PURPOSE: Chemotherapy-induced peripheral neuropathy (CIPN) is caused by drug-induced damage to the axons which is not detected easily due to lack of reliable, clinically applicable modalities. Diffuse tensor imaging (DTI) allows for quantitative measurements of fractional anisotropy (FA) and apparent diffusion coefficient (ADC), which have been shown to detect nerve injury by Magnetic Resonance Imaging (MRI).
METHODS: We sought to evaluate if DTI could be used for detection of CIPN in patients with breast cancer treated with a taxane. Patients with h/o exposure to neurotoxic chemotherapy, diabetes, or peripheral neuropathy were excluded. Patients completed pre- and post-chemotherapy MRI of bilateral legs and FACT&GOG-Ntx. Genotyping of single-nucleotide variations (SNVs) was performed to detect known associations with CIPN.
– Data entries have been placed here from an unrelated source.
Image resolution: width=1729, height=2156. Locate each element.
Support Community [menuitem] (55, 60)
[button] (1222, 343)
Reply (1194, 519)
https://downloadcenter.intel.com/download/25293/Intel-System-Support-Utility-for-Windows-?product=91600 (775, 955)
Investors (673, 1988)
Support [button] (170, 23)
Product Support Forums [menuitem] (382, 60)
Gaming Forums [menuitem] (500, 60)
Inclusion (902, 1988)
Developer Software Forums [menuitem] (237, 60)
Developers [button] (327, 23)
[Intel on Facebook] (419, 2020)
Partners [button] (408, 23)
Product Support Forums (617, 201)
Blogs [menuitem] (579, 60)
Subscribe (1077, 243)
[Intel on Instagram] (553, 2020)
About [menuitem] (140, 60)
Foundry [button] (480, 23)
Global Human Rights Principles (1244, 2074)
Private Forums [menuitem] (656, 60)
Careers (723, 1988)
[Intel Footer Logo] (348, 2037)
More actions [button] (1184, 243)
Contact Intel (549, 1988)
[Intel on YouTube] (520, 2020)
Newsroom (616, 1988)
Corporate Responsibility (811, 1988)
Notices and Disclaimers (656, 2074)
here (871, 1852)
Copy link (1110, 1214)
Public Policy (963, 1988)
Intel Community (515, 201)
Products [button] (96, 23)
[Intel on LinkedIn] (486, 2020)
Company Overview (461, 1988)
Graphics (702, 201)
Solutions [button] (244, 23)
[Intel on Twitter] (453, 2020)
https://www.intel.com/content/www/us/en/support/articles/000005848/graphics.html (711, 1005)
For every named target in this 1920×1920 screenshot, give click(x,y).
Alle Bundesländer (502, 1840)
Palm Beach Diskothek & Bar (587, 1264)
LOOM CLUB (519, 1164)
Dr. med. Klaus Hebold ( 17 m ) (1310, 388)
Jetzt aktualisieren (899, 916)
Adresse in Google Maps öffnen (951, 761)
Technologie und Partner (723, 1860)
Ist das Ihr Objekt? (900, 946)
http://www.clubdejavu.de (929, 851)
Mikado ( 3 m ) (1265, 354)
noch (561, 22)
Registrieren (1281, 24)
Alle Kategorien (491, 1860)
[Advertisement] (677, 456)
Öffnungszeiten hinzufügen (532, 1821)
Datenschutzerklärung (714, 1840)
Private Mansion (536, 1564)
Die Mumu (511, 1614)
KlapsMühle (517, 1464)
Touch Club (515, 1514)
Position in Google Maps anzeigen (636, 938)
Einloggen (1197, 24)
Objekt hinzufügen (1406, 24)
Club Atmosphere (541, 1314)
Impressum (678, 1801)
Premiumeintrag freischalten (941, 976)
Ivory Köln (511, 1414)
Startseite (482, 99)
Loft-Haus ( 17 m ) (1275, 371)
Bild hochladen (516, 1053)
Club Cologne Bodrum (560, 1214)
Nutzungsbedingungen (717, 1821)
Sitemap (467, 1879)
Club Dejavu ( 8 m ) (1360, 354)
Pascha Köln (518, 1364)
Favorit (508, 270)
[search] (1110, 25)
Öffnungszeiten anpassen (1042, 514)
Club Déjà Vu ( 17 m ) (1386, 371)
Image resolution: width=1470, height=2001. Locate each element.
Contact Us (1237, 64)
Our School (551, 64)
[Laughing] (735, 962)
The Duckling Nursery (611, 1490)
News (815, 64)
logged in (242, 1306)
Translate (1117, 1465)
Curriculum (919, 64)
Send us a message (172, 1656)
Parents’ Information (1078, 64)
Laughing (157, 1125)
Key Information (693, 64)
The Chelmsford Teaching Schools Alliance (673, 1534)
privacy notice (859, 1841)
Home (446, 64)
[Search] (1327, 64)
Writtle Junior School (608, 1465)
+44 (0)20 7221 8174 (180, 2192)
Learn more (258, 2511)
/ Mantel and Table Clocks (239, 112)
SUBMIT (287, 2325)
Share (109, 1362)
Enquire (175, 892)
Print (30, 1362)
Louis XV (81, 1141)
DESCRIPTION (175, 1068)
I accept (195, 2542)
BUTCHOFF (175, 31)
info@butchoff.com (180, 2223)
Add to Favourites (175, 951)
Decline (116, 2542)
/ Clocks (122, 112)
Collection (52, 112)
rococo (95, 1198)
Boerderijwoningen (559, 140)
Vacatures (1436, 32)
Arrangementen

RESULTS: We had 14 evaluable patients in this prospective trial. Mean FA values post-chemotherapy were significantly lower than baseline at mid-calf (p < 0.0001) and ankle (p = 0.03). We did not find any significant change in mean ADC values. In patients without symptomatic neuropathy, mean FA values decreased more than symptomatic patients at mid-calf (p < 0.001). Of the 41 genotyped SNVs, only rs8110536 was found to be significantly associated with development of CIPN.
CONCLUSIONS: Our results show that FA values are indicative of CIPN and differential changes in FA values in symptomatic versus asymptomatic patients highlights its potential to be further studied as a predictive biomarker for CIPN. This is the first study to highlight a non-invasive, imaging based, objective biomarker which, if validated, can be translated into clinic easily.